[Text and element pointing records]
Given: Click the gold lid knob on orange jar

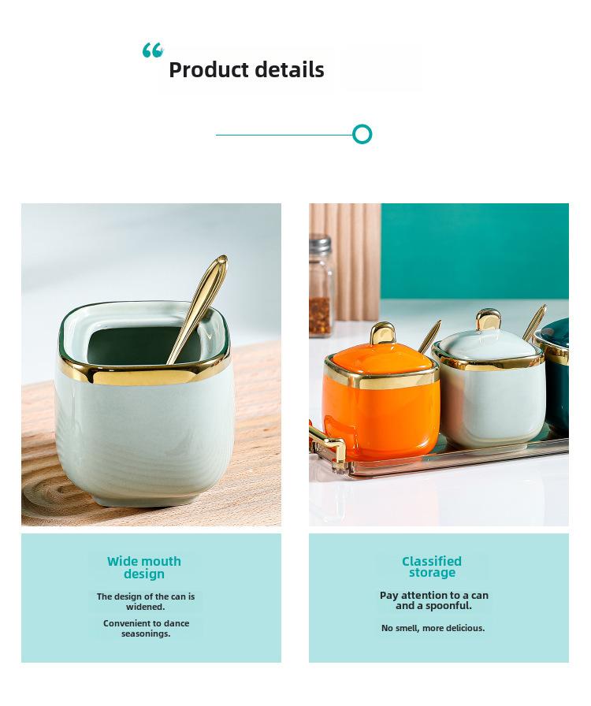Looking at the screenshot, I should click(x=382, y=333).
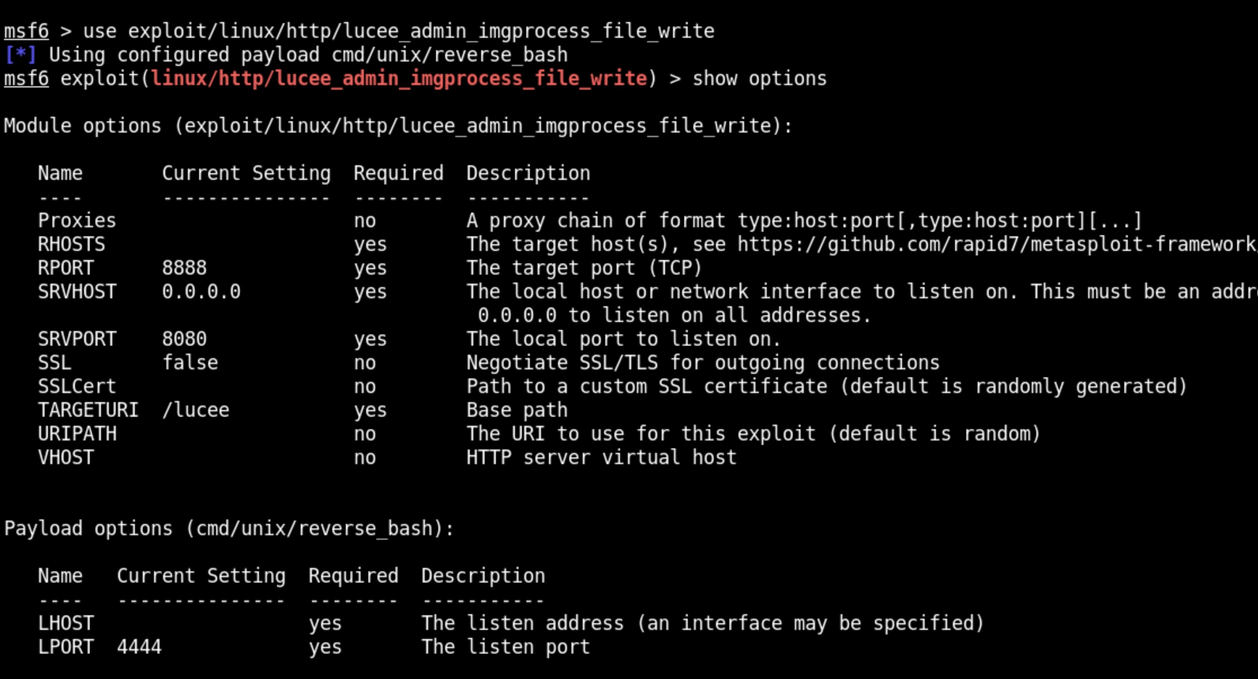Click the RPORT value 8888
Image resolution: width=1258 pixels, height=679 pixels.
[184, 268]
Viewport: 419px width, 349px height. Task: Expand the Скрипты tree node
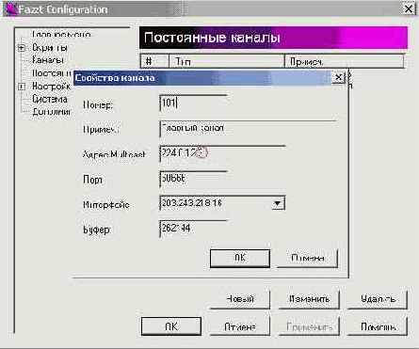22,48
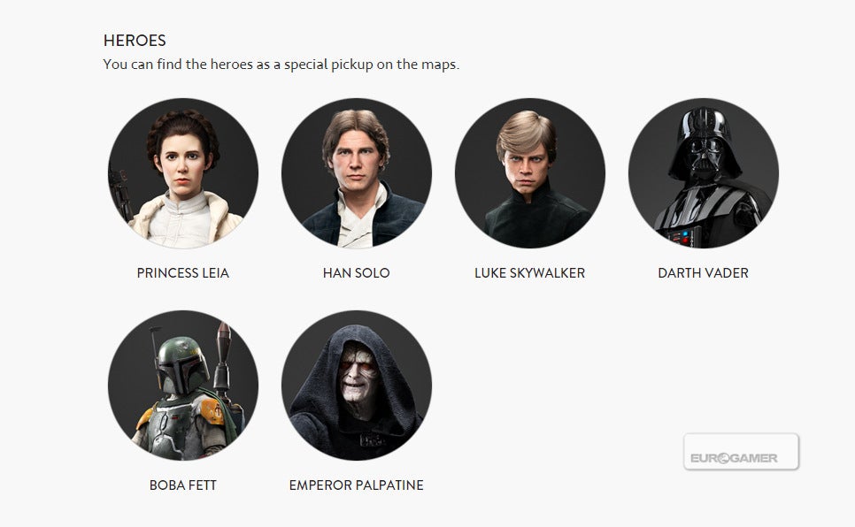
Task: Click Princess Leia's braided hair
Action: tap(182, 132)
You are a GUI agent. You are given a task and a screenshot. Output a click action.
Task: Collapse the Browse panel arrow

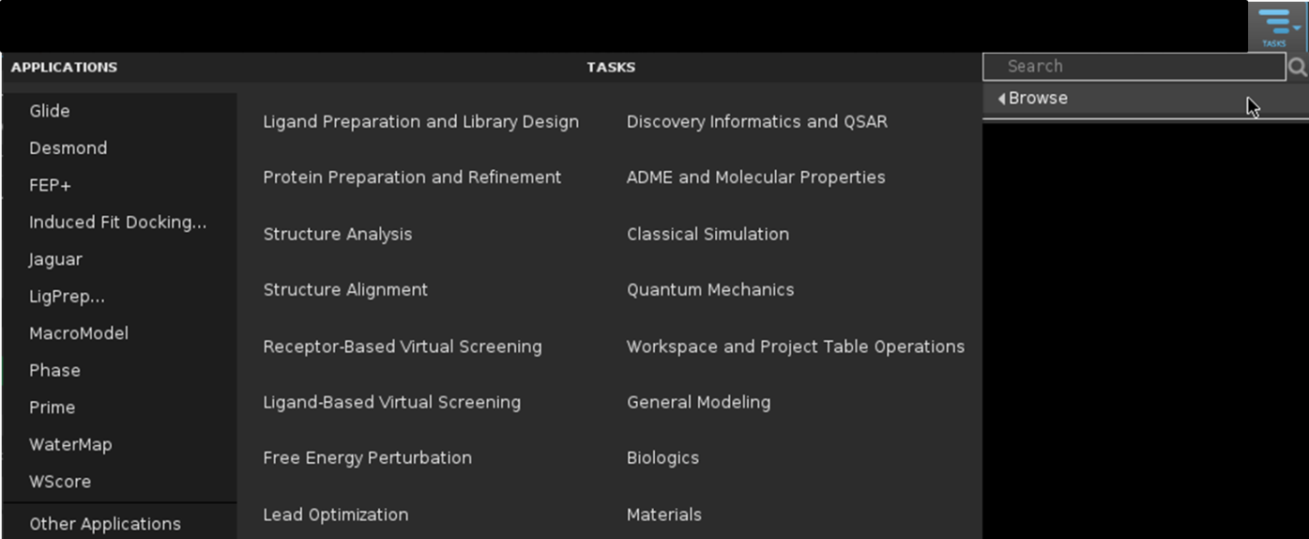tap(1002, 99)
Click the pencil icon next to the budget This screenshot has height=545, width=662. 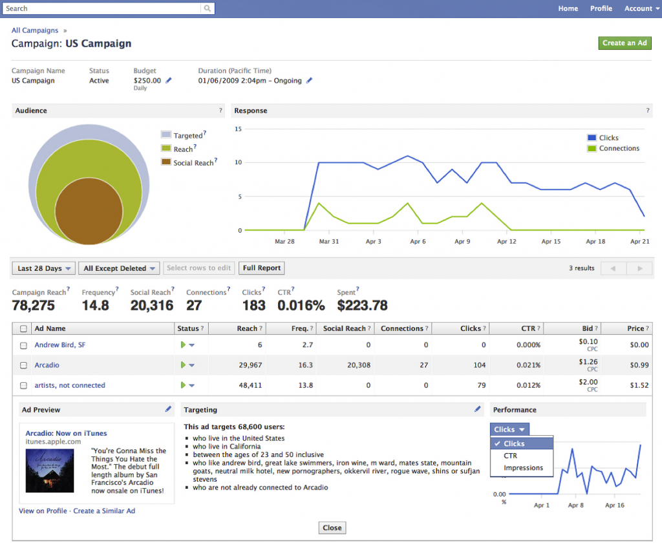pos(169,81)
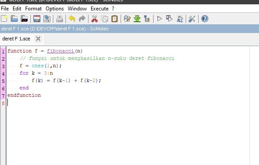Open the Execute menu

(x=100, y=9)
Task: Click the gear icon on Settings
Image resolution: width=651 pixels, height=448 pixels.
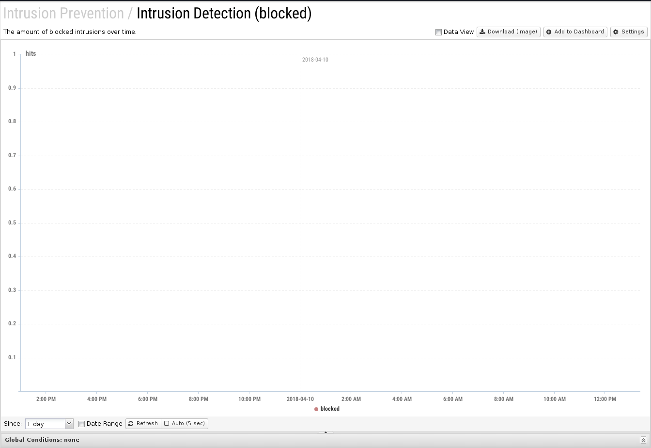Action: coord(616,32)
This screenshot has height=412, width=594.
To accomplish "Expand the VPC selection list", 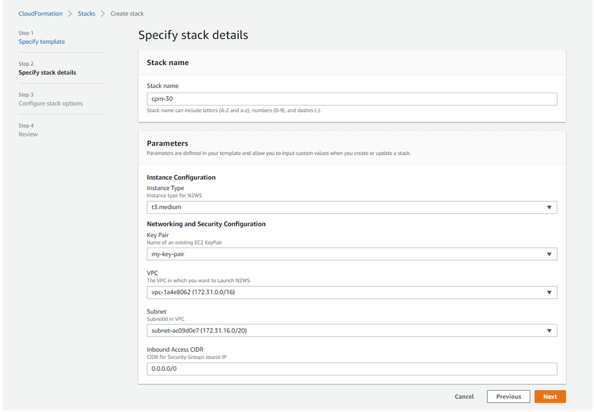I will coord(548,293).
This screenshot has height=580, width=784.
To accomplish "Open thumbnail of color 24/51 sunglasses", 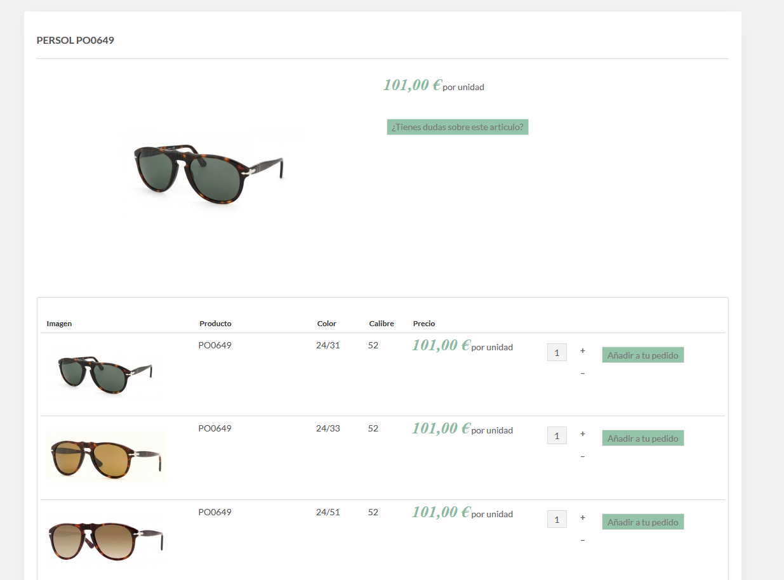I will (106, 539).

DIRECTIONS FOR THIS TASK ▸ Tally the lines in the rows above that contain the string "resolution", and state only the resulting number.

ANSWER ▸ 2